> **WORK ORDER**:
Write only the number of lines in the records beneath that hold "left".

*** RECORDS PROVIDED ***

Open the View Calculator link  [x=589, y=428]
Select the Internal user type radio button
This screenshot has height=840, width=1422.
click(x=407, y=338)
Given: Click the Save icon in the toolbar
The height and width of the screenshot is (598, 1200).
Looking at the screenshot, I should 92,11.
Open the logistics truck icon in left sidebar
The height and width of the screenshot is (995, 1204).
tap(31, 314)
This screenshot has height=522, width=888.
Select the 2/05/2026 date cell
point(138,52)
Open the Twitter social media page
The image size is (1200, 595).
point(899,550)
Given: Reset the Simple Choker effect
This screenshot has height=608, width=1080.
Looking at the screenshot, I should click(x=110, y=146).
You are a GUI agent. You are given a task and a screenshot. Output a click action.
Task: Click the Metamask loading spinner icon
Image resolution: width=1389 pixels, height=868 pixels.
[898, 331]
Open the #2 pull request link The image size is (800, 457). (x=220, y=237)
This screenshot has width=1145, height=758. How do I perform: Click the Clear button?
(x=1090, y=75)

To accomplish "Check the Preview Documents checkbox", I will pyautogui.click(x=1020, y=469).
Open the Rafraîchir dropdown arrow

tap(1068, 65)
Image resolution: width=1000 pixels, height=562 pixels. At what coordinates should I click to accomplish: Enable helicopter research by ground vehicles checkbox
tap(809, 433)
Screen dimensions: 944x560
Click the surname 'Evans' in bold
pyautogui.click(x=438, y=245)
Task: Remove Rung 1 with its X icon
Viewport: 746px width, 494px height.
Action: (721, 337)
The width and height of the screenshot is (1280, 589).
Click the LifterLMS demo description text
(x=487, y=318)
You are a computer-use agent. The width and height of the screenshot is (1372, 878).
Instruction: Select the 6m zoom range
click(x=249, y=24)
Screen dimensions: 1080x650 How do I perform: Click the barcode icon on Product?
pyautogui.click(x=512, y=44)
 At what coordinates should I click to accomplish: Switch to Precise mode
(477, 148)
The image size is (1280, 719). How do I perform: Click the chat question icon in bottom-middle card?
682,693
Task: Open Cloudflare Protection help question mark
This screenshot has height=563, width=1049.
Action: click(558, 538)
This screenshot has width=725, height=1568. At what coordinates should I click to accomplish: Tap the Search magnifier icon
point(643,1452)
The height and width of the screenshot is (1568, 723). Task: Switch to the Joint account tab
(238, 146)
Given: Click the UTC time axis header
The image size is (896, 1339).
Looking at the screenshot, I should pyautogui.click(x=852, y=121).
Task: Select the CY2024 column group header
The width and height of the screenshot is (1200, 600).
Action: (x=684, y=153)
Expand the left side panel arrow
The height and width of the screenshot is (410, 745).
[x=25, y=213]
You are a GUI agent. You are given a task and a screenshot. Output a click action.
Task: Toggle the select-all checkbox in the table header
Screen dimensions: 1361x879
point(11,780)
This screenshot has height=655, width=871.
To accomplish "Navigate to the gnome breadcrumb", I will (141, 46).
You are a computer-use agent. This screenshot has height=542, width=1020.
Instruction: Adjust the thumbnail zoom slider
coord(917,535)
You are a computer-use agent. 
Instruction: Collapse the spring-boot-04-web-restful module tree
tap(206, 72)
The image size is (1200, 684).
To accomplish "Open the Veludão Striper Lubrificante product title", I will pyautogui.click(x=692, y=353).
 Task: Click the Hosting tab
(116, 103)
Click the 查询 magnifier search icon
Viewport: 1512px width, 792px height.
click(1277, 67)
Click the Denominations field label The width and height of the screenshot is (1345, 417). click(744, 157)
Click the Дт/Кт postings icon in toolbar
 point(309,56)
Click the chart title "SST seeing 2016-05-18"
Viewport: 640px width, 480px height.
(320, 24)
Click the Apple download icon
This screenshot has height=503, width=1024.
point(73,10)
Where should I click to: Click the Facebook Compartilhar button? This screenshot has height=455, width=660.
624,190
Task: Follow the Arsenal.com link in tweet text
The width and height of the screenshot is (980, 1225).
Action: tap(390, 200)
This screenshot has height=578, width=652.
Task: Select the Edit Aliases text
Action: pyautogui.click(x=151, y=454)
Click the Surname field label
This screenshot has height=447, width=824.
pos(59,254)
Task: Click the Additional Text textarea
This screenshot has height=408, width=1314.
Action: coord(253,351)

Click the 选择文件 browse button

***

> **SOLUTION TO THE EXERCISE**:
2